> _Problem details_
Repeat the lines below exactly as written, please, from the line with "[radio] (673, 444)" to the line with "Általános Szerződési Feltételek (134, 2442)", both lines included, and no others.
********************
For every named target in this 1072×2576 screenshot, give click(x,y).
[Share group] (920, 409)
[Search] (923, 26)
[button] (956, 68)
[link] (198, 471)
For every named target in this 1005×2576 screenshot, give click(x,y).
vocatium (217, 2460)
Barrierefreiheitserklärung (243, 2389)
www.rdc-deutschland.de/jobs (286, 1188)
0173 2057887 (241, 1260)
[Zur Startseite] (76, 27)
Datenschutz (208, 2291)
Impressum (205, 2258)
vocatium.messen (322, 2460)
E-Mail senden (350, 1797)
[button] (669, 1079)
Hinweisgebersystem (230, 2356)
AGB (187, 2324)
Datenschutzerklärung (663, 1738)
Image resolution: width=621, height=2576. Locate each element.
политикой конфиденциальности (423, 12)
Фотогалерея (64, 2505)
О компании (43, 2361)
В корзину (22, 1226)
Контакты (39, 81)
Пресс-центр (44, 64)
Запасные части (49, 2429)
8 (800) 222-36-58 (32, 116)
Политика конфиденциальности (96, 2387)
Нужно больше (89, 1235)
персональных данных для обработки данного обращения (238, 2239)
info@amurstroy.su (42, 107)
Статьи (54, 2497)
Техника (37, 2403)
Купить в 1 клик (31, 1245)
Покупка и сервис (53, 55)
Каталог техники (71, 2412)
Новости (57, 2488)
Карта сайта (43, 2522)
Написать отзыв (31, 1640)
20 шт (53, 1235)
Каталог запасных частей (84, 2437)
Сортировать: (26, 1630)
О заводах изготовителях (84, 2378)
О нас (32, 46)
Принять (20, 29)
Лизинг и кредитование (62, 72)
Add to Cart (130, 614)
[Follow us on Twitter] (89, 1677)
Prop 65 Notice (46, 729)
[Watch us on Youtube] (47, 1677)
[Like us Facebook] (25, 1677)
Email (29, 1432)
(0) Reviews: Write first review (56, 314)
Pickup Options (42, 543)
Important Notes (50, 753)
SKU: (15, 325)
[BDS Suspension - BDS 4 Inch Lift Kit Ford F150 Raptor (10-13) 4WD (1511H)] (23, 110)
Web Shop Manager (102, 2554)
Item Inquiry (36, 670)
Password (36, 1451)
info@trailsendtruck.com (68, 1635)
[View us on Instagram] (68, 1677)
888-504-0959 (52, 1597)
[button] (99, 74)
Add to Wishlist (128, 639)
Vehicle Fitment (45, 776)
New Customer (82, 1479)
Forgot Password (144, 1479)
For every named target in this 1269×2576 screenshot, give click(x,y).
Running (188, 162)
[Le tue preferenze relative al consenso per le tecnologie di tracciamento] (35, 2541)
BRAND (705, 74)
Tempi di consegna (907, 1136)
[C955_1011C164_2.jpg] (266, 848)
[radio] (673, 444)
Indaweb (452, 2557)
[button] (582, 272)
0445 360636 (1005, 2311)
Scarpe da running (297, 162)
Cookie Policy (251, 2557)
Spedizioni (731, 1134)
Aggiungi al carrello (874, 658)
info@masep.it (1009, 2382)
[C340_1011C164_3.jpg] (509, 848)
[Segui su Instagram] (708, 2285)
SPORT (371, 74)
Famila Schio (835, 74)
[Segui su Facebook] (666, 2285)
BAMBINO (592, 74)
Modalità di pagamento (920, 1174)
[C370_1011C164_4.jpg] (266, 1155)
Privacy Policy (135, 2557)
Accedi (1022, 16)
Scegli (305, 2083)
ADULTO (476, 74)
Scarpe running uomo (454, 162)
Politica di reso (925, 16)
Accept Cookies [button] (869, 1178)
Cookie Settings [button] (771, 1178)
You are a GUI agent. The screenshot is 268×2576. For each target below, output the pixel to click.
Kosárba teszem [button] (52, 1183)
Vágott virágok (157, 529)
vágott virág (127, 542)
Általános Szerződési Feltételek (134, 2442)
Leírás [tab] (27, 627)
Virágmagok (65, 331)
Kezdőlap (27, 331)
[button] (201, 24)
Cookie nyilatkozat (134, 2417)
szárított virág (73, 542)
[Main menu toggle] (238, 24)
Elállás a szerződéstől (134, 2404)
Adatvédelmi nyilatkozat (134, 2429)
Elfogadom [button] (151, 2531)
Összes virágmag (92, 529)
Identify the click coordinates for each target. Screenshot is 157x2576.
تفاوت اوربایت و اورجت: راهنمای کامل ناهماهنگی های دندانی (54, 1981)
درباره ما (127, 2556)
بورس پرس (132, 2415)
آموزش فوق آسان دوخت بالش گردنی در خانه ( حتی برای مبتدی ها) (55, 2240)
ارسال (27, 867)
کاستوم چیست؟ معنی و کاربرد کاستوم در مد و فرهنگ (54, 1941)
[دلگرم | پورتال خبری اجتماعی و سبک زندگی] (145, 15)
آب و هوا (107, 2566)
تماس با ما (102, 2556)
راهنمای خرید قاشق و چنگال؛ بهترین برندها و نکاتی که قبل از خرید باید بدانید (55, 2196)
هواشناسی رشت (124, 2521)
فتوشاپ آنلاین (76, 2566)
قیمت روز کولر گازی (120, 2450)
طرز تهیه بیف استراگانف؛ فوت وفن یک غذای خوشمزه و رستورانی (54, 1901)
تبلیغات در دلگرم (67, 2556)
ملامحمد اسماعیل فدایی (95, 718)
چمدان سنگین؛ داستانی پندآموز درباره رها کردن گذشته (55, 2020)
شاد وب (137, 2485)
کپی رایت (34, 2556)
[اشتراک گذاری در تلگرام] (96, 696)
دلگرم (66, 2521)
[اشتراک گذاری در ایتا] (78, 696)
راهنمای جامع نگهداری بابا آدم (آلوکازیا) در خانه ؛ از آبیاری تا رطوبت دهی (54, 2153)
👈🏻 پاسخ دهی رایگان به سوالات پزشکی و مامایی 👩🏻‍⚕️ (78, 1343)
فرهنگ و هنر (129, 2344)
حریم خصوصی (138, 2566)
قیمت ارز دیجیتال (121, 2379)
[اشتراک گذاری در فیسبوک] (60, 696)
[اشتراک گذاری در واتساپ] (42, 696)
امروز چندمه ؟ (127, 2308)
********************
> _Result below_
[radio] (673, 444)
Indaweb (452, 2557)
[button] (582, 272)
0445 360636 (1005, 2311)
Scarpe da running (297, 162)
Cookie Policy (251, 2557)
Spedizioni (731, 1134)
Aggiungi al carrello (874, 658)
info@masep.it (1009, 2382)
[C340_1011C164_3.jpg] (509, 848)
[Segui su Instagram] (708, 2285)
SPORT (371, 74)
Famila Schio (835, 74)
[Segui su Facebook] (666, 2285)
BAMBINO (592, 74)
Modalità di pagamento (920, 1174)
[C370_1011C164_4.jpg] (266, 1155)
Privacy Policy (135, 2557)
Accedi (1022, 16)
Scegli (305, 2083)
ADULTO (476, 74)
Scarpe running uomo (454, 162)
Politica di reso (925, 16)
Accept Cookies [button] (869, 1178)
Cookie Settings [button] (771, 1178)
You are a GUI agent. The screenshot is 268×2576. For each target below, output the pixel to click.
Kosárba teszem [button] (52, 1183)
Vágott virágok (157, 529)
vágott virág (127, 542)
Általános Szerződési Feltételek (134, 2442)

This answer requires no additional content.